Certainly many of the transactions of the "big three" insurance companies of New York have been too delicate for entry upon the regular books of those corporations, and had to be kept as "non-ledger" accounts. In the Equitable affairs there appears to have been one item of this nature amounting to more than $600,000.
And what can be made of the books of such banking and fiduciary magnates at the best, when Mr. Perkins, chairman of the finance committee of the New York Life Insurance Company, testifies under oath in the legislative investigation that his company, not wishing to have the public find a certain investment of $800,000 in the bonds of the International Mercantile Marine Company, exchanged those bonds on December 31, 1903, with J. P. Morgan & Co., of which firm Mr. Perkins is a member, for a check of the same amount, $800,000, and then, on January 2, 1904, re-exchanged check and securities? In this way the insurance company, in its sworn report to the Insurance Commissioner of New York, could show $800,000 cash assets, instead of that particular amount of the Marine Company's bonds.
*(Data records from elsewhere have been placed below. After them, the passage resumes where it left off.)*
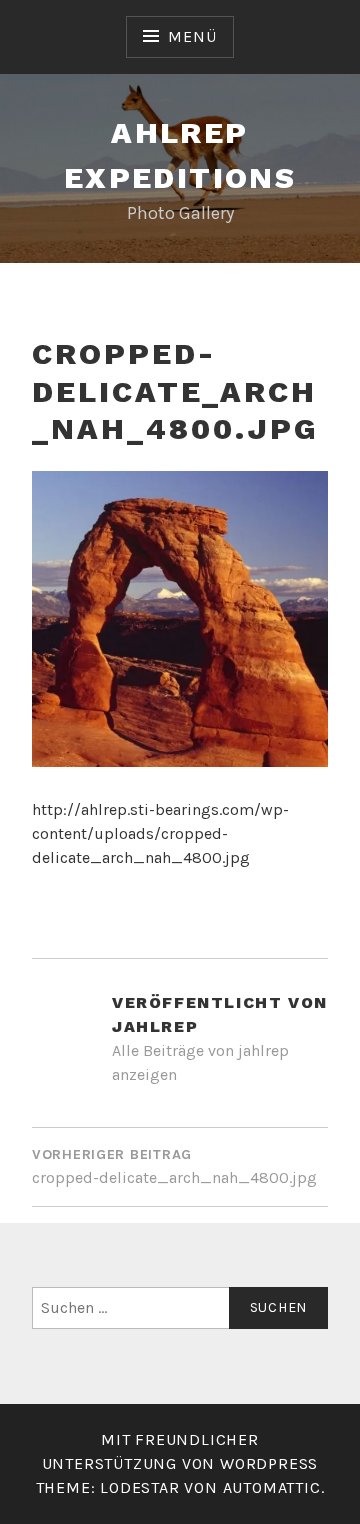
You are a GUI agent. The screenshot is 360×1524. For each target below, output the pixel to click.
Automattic (272, 1487)
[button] (180, 619)
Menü (192, 36)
Likewise in the creditors' suit growing out of the financial collapse of Mr. Daniel J. Sully, the cotton plunger. That gentleman swore that his partners, Mr. Frank H. Ray of the Tobacco Trust, and Mr. Edwin Hawley, president of the Iowa Central Railway, had caused his ruin by treacherously selling him out. Mr. Hawley testified that of all their cotton gambling, amounting to millions of dollars, no record was kept.
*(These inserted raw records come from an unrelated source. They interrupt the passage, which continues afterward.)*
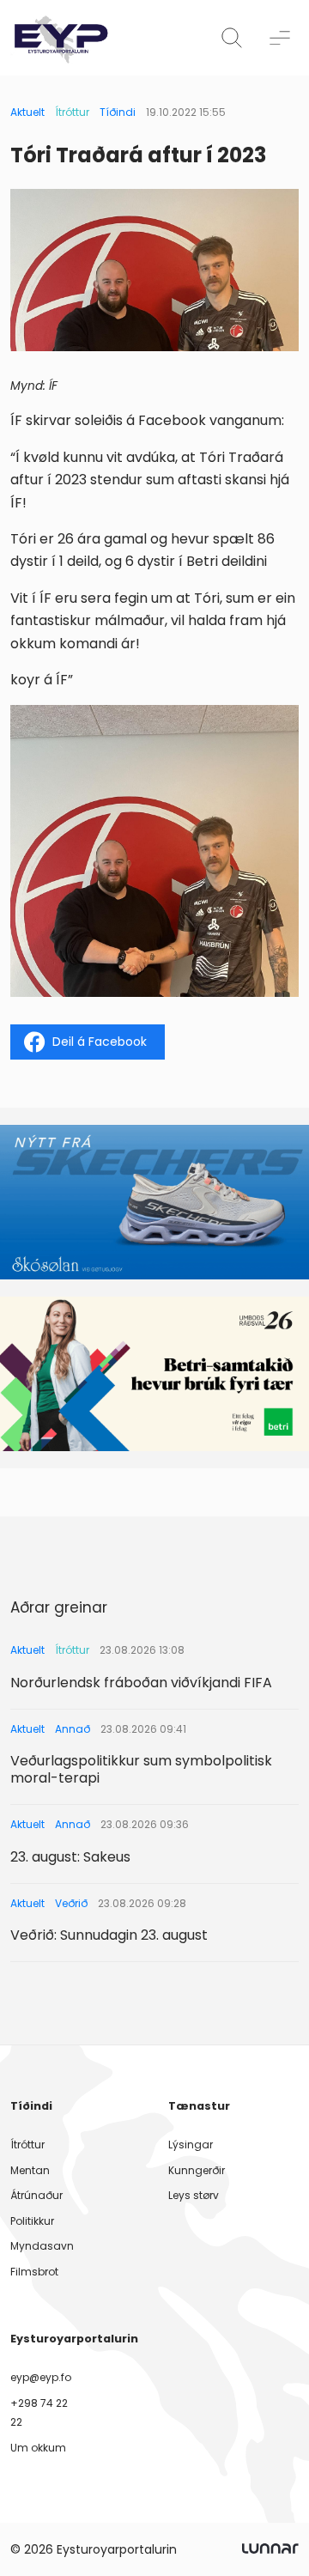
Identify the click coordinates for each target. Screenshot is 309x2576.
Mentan (30, 2170)
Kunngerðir (196, 2170)
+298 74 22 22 (39, 2412)
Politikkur (32, 2221)
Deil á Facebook (99, 1041)
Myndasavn (42, 2246)
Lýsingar (190, 2144)
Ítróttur (72, 112)
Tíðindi (118, 112)
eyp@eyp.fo (40, 2377)
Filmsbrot (34, 2271)
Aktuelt (27, 112)
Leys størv (193, 2195)
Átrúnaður (36, 2195)
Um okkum (38, 2447)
"I have usually found backers where I saw profit," said Mr. John W. Gates, testifying before the Inter-State Commerce Commission as to how and why he wrested the Louisville and Nashville Railroad out of Mr. August Belmont's hands, and how in the middle of the night he (Gates) was roused from his couch and induced to name his own price to transfer the road to Mr. J. Pierpont Morgan's hands. Mr. Morgan called Mr. Gates "a dangerous element in the railway world"; and Mr. Belmont pointed to the appreciating stock while the road was in Mr. Gates' hands as indicative, not so much of good railroad management, as of "good market management."
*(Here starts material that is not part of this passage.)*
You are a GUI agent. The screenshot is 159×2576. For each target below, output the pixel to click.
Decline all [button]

What does all this signify? Equality among the citizens? Does it not show, on the contrary, that some have potent advantages? President Woodrow Wilson of Princeton University was reported to have said at a public dinner that such has become the advanced state of Wall Street affairs that "leaders in the world of finance manipulate the destinies of the nation." Who are the "leaders in the world of finance"? They belong to the class who possess special advantages, created or sanctioned by Government -- advantages which, as has been seen, have been placed in four categories: (1) ownership of natural opportunities; (2) taxes on production and its fruits; (3) franchise grants; and (4) powers to manipulate the general finances and juggle the general market, and also court immunities, which powers, when not expressly created, are at least fostered by Government.
What are the comparatively few men possessing these advantages but Princes of Privilege?